Chapter 76

Mickey had been right-rigging the explosives was not complicated. But it sure as hell wasn’t easy peasy. Sweat poured off The Chameleon’s face, and the white shirt under his waiter’s uniform was soaked through as he inserted the remote detonator into the C4 on the starboard side of the yacht.

“One down, two to go,” he said to the semiconscious seaman who was trussed, gagged, and secured to a six-inch-wide stainless-steel pipe. “According to my friend Mickey, all it takes is three perfectly placed charges, and you can sink this tub without a ripple. Let’s hope he was right, God rest his soul.”

The man pulled hard at his bonds, straining the veins on his neck and forehead.

“Don’t do that,” Gabriel said. “You’ll give yourself a stroke or some kind of a brain hemorrhage. Relax.
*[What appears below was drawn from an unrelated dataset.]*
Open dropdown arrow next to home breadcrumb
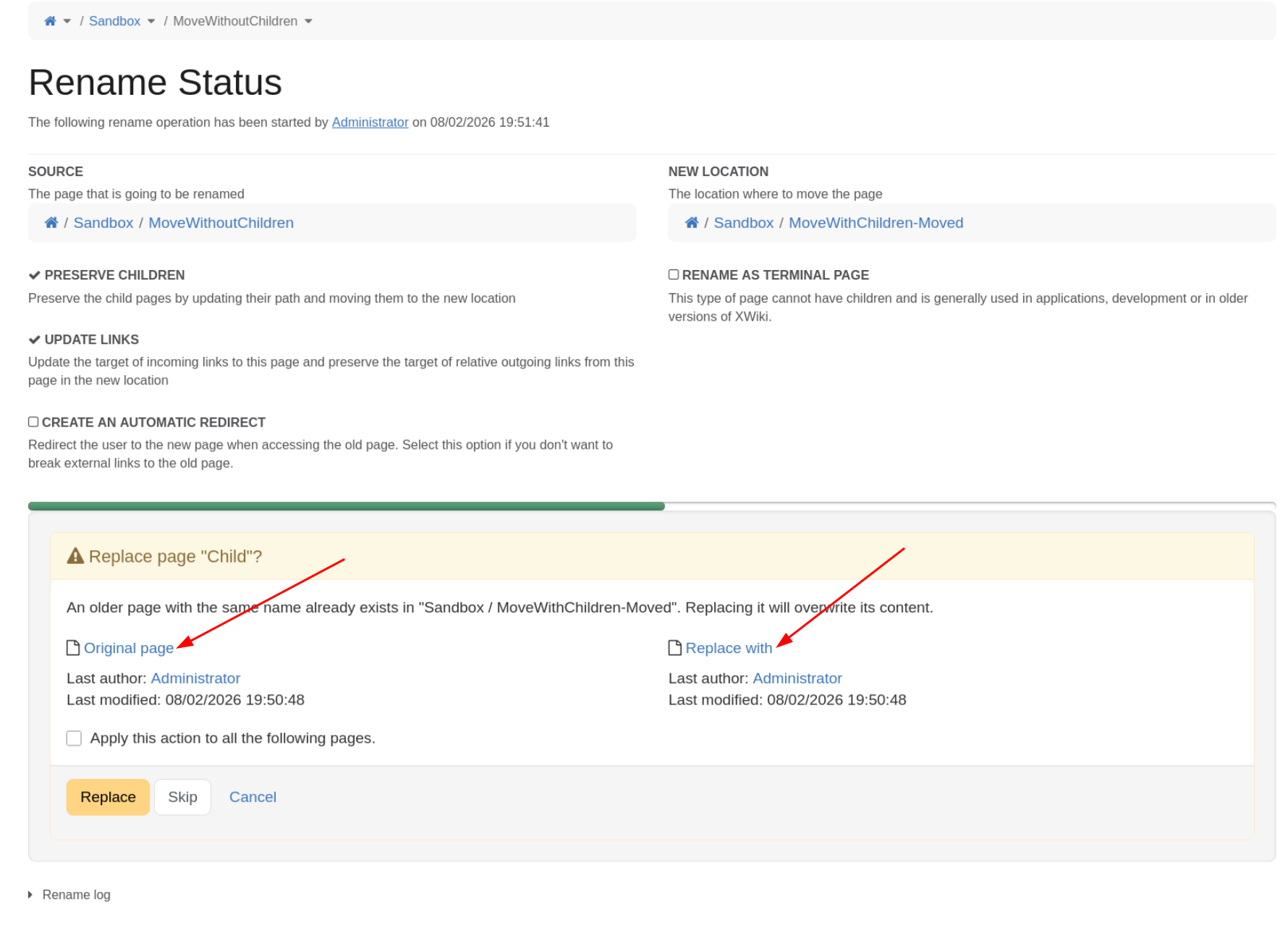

Stick around for the fireworks.”

Connor stopped squirming.

“Good,” The Chameleon said. “You know, if you and I had met under different circumstances-I don’t know, like in a bar or something-I bet we’d have hit it off great. We’ve got a lot in common. You’re down here in the goddamn boiler room and all the stars are up on deck. That’s the kind of shit I have to put up with. I’m either a guy reading a newspaper in the back of a bus, or a businessman getting out of an elevator, or a dead soldier on a battlefield. Never the hero. Never the big star. You know what I’m talking about?”

The man’s only response was the tear that streamed silently over his duct-taped mouth and onto the floor.

“I know,” The Chameleon said. “It’s a crying shame the way they treat us. But that’s all going to change. Tomorrow morning’s newspaper, you and me-we’re going to be headliners.”